Photo by Susie Fitzhugh
The Clinical Research Division’s Dr. Mandy Paulovich has received $4.8 million in federal stimulus funding from the National Cancer Institute to co-lead a pilot study to assess the feasibility and scalability of a project that aims to measure all of the proteins in the human body.
“If successful, this study could help to stimulate a larger international endeavor that would be comparable to the Human Genome Project,” said Paulovich, an expert in cancer proteomics. She is co-leading the effort with Dr. Steven Carr at the Broad Institute in Cambridge, Mass. A senior adviser on the project is Dr. N. Leigh Anderson, founder and chief executive officer of the Plasma Proteome Institute in Washington, D.C.
“We hope that the long-term output of this effort—the human Proteome Detection and Quantitation (hPDQ) project—will allow us to build a method to measure the products of those genes, which are the more than 100,000 proteins in the human body,” Paulovich said.
Understanding the body’s protein landscape is important because proteins are the workhorses of the cell that carry out genetic instructions. Changes in the structure or abundance of proteins are associated with genetic mutations that cause diseases such as cancer.
Currently there is no good way to simultaneously measure large numbers of human proteins, which presents a major obstacle to progress in both basic and translational research. Unlike gene signals, which can be amplified in the laboratory, protein volume cannot be dialed up. Because many proteins are present in very low quantities—like a needle in a haystack—they are below the limits of detection with current techniques.

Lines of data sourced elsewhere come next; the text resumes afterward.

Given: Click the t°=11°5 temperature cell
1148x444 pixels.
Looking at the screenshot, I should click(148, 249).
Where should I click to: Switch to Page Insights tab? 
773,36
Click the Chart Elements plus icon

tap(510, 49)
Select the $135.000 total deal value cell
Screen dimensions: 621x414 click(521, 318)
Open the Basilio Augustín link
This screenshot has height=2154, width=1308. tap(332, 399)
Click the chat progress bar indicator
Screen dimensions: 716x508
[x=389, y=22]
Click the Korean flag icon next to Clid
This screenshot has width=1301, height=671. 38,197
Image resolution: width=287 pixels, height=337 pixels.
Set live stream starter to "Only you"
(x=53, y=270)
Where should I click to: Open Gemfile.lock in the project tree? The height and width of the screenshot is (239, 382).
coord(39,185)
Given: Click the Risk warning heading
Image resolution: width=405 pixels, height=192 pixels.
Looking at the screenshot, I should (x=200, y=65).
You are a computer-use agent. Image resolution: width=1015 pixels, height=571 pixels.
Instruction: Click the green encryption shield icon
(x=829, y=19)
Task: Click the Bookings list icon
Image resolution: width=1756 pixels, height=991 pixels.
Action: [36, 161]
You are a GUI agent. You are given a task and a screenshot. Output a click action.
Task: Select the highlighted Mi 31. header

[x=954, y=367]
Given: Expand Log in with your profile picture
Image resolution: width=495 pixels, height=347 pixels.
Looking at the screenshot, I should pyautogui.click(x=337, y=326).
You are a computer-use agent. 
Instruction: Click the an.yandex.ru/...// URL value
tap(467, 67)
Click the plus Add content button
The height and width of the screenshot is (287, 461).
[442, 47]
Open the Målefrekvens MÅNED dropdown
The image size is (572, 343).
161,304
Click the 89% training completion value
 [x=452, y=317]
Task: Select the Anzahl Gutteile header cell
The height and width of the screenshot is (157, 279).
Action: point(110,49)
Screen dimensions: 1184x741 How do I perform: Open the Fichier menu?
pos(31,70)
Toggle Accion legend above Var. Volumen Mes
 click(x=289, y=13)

This study is designed to change that. “This pilot has the potential of developing the first step toward making the entire human proteome clinically accessible,” said Dr. Henry Rodriguez, director of NCI’s Clinical Proteomic Technologies for Cancer program.
“If we can create ways to measure a large fraction of human proteins, particularly those in very low abundance, this will facilitate the development of new drugs and personalized medicine,” Paulovich said.
Highly sensitive and targeted analytical technology—multiple reaction monitoring mass spectrometry—will be used to develop 400 tests to measure the levels of 200 proteins found in breast-cancer cells. While the study’s purpose is to test the feasibility of applying this technology on a much broader scale, a side benefit may be to determine whether certain proteins are associated with specific subtypes of breast cancer.
To maximize productivity, Paulovich and colleagues will closely coordinate activities and share their results with Dr. Robert Moritz, director of proteomics at the Institute for Systems Biology, who recently received federal stimulus funding to lead a related human proteome project.